É visível que a cultura LGBTQIA+ se organiza em várias vertentes para olhar para o passado, trazê-lo à atualidade e deixá-lo de presente para o futuro. Mesmo tão criminalizado e alvo de preconceito ainda hoje, principalmente por palanques políticos conservadores, a bandeira do arco-íris ainda tremula ao sabor de bons ventos. Para Rita, vive-se um momento favorável, e é preciso que historiadores e demais pesquisadores produzam conteúdo de qualidade, fazendo um trabalho de educação histórica para evitar que, por exemplo, se repita o que aconteceu em 2018.
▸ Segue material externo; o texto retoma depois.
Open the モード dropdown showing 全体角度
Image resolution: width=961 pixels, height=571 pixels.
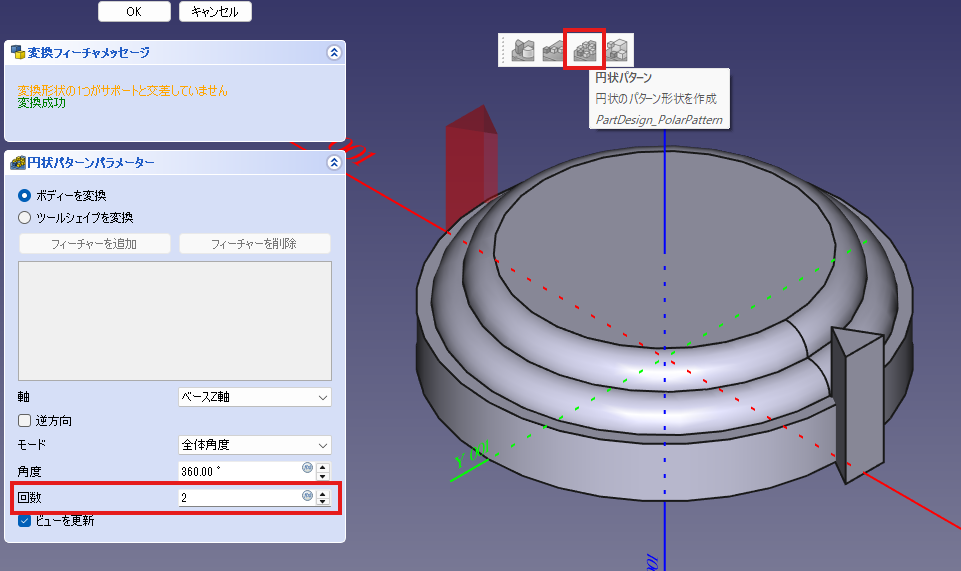[254, 445]
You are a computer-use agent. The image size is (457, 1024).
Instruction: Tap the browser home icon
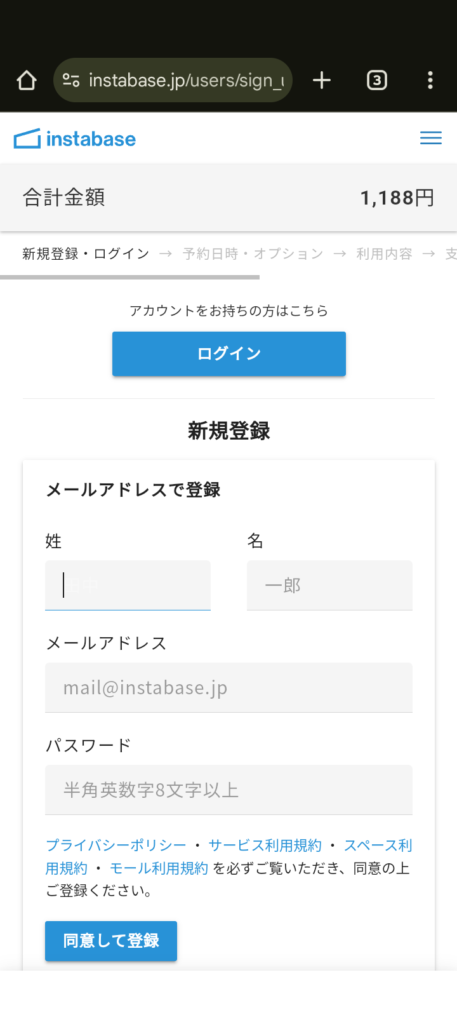pyautogui.click(x=26, y=80)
“Se a nossa coletividade não assumir para si o dever de lutar pelo seu patrimônio e exigir que os entes públicos façam o seu dever, eles não vão fazer. A gente tem que cobrar, tem que se articular, tem que exigir. Tem que fazer de alguma maneira construir mecanismos de força política para exigir que eles cumpram com o dever deles, porque não é favor, não é gentileza. Isso é que precisamos nos conscientizar”, analisa.
Governo Federal descontinuou ações
Segundo o Instituto do Patrimônio Histórico e Artístico Nacional (Iphan), não há no Brasil órgãos políticos ou ações voltadas à memória LGBTQIA +. Como demonstram manifestações públicas do secretário Especial de Cultura, Mário Frias, o governo Bolsonaro não parece considerar a cultura LGBTQIA+ como legítima, uma vez que já os membros do governo deslegitimam a linguagem neutra e já censuraram uma roda de conversa com temática gay.
Durante o governo de Dilma Rousseff, o Ministério da Cultura chegou a promover ações pontuais que integram a secretaria de Diversidade Cultural e a área de patrimônio, incluindo eventos sobre memória LGBTQIA+ e editais para a área. As ações, no entanto, não se converteram em políticas de Estado e foram descontinuadas.